[llvm] e6564f3 - AMDGPU: Emit user sgpr count directives in text asm
Matt Arsenault via llvm-commits
llvm-commits at lists.llvm.org
Wed Jan 26 10:51:26 PST 2022
Author: Matt Arsenault
Date: 2022-01-26T13:51:12-05:00
New Revision: e6564f39c787d6aa06ad5573e55db3439ed3a263
URL: https://github.com/llvm/llvm-project/commit/e6564f39c787d6aa06ad5573e55db3439ed3a263
DIFF: https://github.com/llvm/llvm-project/commit/e6564f39c787d6aa06ad5573e55db3439ed3a263.diff
LOG: AMDGPU: Emit user sgpr count directives in text asm
We were emitting these in the object file but not printing them.
Added:
llvm/test/MC/AMDGPU/user-sgpr-count-diag.s
llvm/test/MC/AMDGPU/user-sgpr-count.s
Modified:
llvm/docs/AMDGPUUsage.rst
llvm/lib/Target/AMDGPU/AsmParser/AMDGPUAsmParser.cpp
llvm/lib/Target/AMDGPU/MCTargetDesc/AMDGPUTargetStreamer.cpp
llvm/test/CodeGen/AMDGPU/code-object-v3.ll
llvm/test/CodeGen/AMDGPU/indirect-call-known-callees.ll
llvm/test/CodeGen/AMDGPU/kernarg-size.ll
llvm/test/CodeGen/AMDGPU/stack-realign-kernel.ll
llvm/test/MC/AMDGPU/hsa-gfx10-v3.s
llvm/test/MC/AMDGPU/hsa-v3.s
llvm/test/MC/AMDGPU/hsa-v4.s
Removed:
################################################################################
diff --git a/llvm/docs/AMDGPUUsage.rst b/llvm/docs/AMDGPUUsage.rst
index f592660f4965e..5f0abbec54fb5 100644
--- a/llvm/docs/AMDGPUUsage.rst
+++ b/llvm/docs/AMDGPUUsage.rst
@@ -4114,9 +4114,10 @@ The fields used by CP for code objects before V3 also match those specified in
Used by CP to set up
``COMPUTE_PGM_RSRC2.SCRATCH_EN``.
5:1 5 bits USER_SGPR_COUNT The total number of SGPR
- user data registers
- requested. This number must
- match the number of user
+ user data
+ registers requested. This
+ number must be greater than
+ or equal to the number of user
data registers enabled.
Used by CP to set up
@@ -12107,6 +12108,8 @@ terminated by an ``.end_amdhsa_kernel`` directive.

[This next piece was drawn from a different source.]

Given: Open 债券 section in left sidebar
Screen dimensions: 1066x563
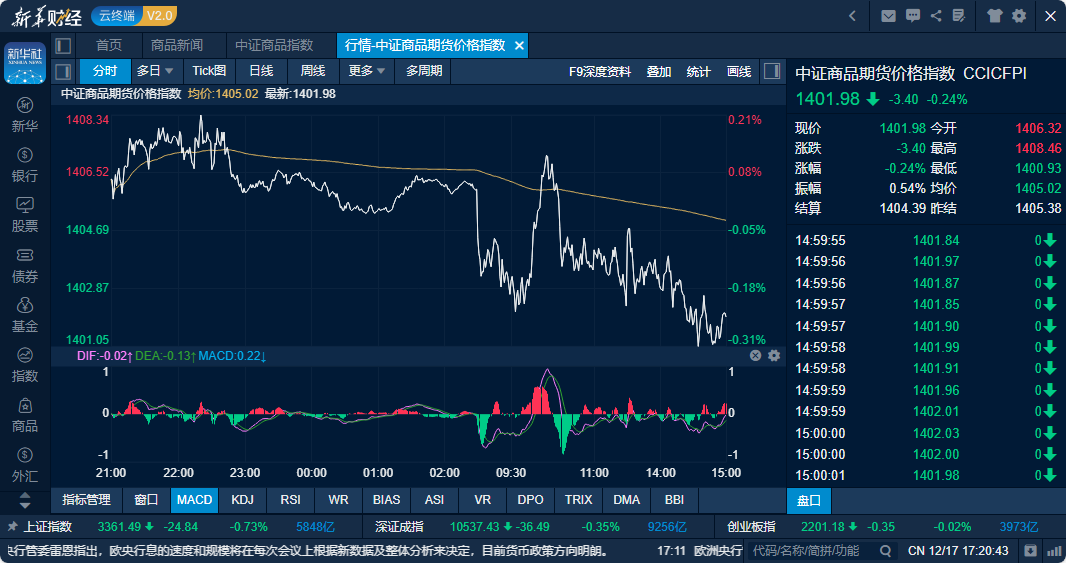Looking at the screenshot, I should point(25,265).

:ref:`amdgpu-amdhsa-kernel-descriptor-v3-table`.
``.amdhsa_kernarg_size`` 0 GFX6-GFX10 Controls KERNARG_SIZE in
:ref:`amdgpu-amdhsa-kernel-descriptor-v3-table`.
+ ``.amdhsa_user_sgpr_count`` 0 GFX6-GFX10 Controls USER_SGPR_COUNT in COMPUTE_PGM_RSRC2
+ :ref:`amdgpu-amdhsa-compute_pgm_rsrc2-gfx6-gfx10-table`
``.amdhsa_user_sgpr_private_segment_buffer`` 0 GFX6-GFX10 Controls ENABLE_SGPR_PRIVATE_SEGMENT_BUFFER in
:ref:`amdgpu-amdhsa-kernel-descriptor-v3-table`.

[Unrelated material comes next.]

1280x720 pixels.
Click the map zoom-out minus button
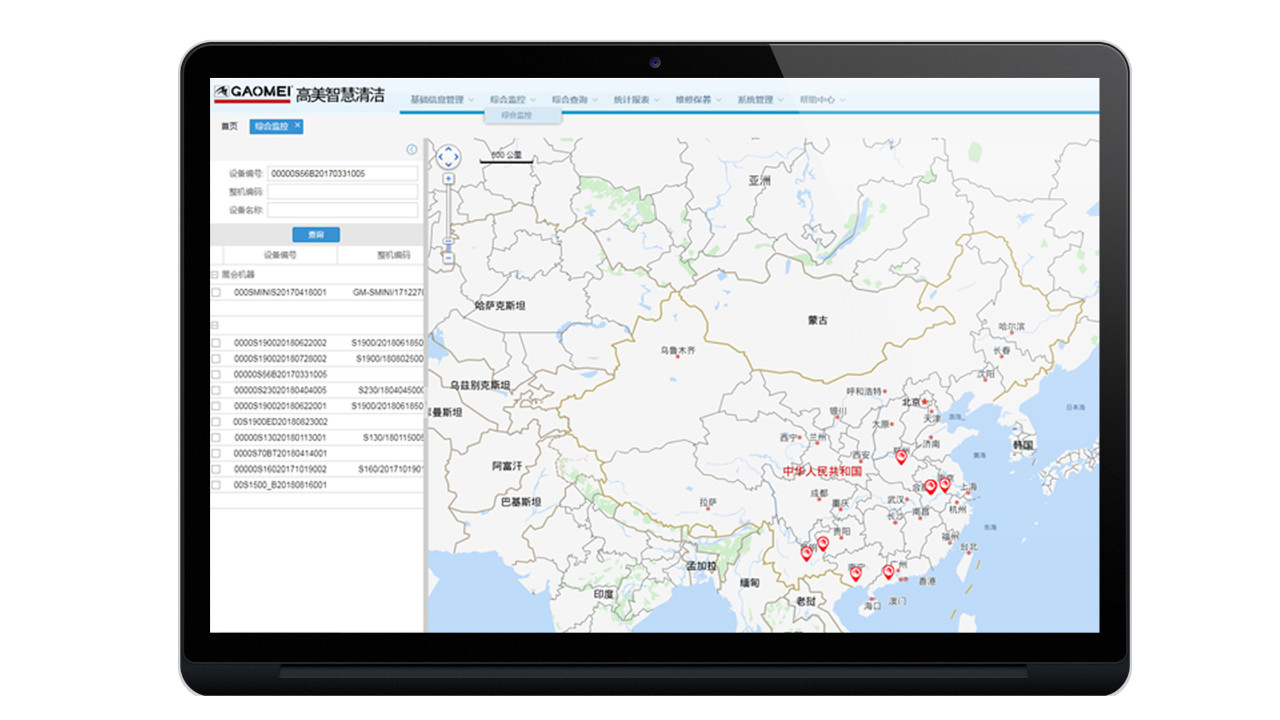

``.amdhsa_user_sgpr_dispatch_ptr`` 0 GFX6-GFX10 Controls ENABLE_SGPR_DISPATCH_PTR in
diff --git a/llvm/lib/Target/AMDGPU/AsmParser/AMDGPUAsmParser.cpp b/llvm/lib/Target/AMDGPU/AsmParser/AMDGPUAsmParser.cpp
index c71205b17a1a5..f6c54fe3e7bf9 100644
--- a/llvm/lib/Target/AMDGPU/AsmParser/AMDGPUAsmParser.cpp
+++ b/llvm/lib/Target/AMDGPU/AsmParser/AMDGPUAsmParser.cpp
@@ -4568,7 +4568,13 @@ bool AMDGPUAsmParser::ParseDirectiveAMDHSAKernel() {
uint64_t AccumOffset = 0;
SMRange SGPRRange;
uint64_t NextFreeSGPR = 0;
- unsigned UserSGPRCount = 0;
+
+ // Count the number of user SGPRs implied from the enabled feature bits.

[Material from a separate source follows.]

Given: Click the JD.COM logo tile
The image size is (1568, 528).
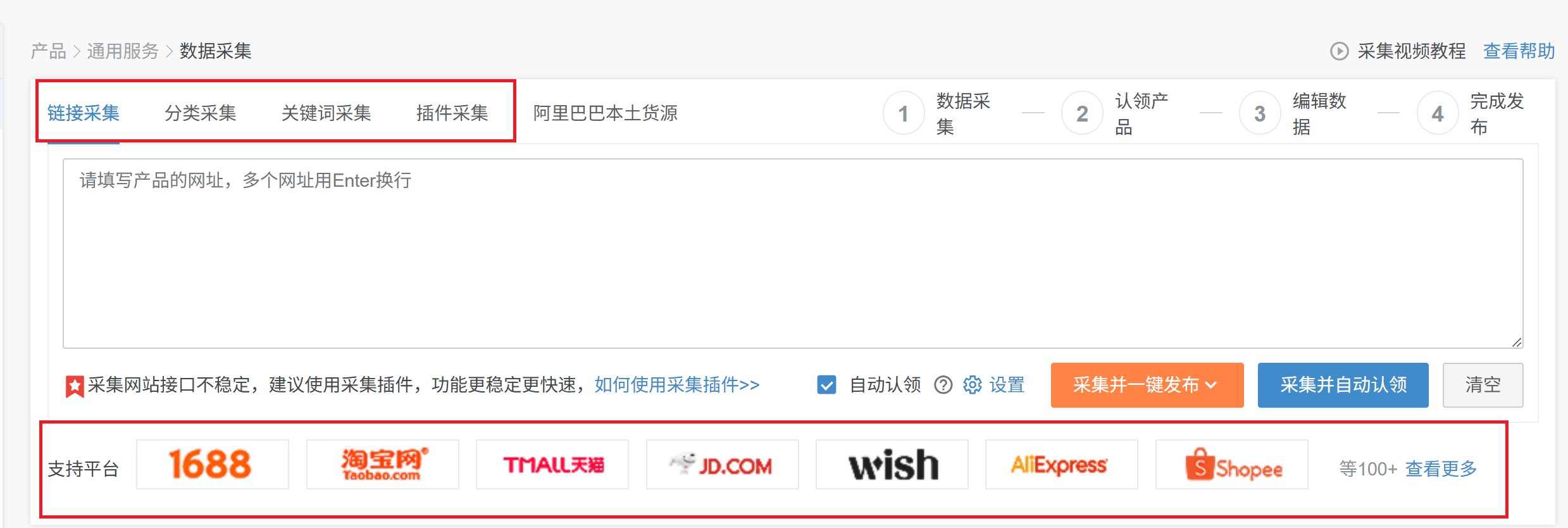Looking at the screenshot, I should pos(723,465).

+ unsigned ImpliedUserSGPRCount = 0;
+
+ // Track if the asm explicitly contains the directive for the user SGPR
+ // count.
+ Optional<unsigned> ExplicitUserSGPRCount;
bool ReserveVCC = true;
bool ReserveFlatScr = true;
Optional<bool> EnableWavefrontSize32;
@@ -4617,6 +4623,8 @@ bool AMDGPUAsmParser::ParseDirectiveAMDHSAKernel() {
if (!isUInt<sizeof(KD.kernarg_size) * CHAR_BIT>(Val))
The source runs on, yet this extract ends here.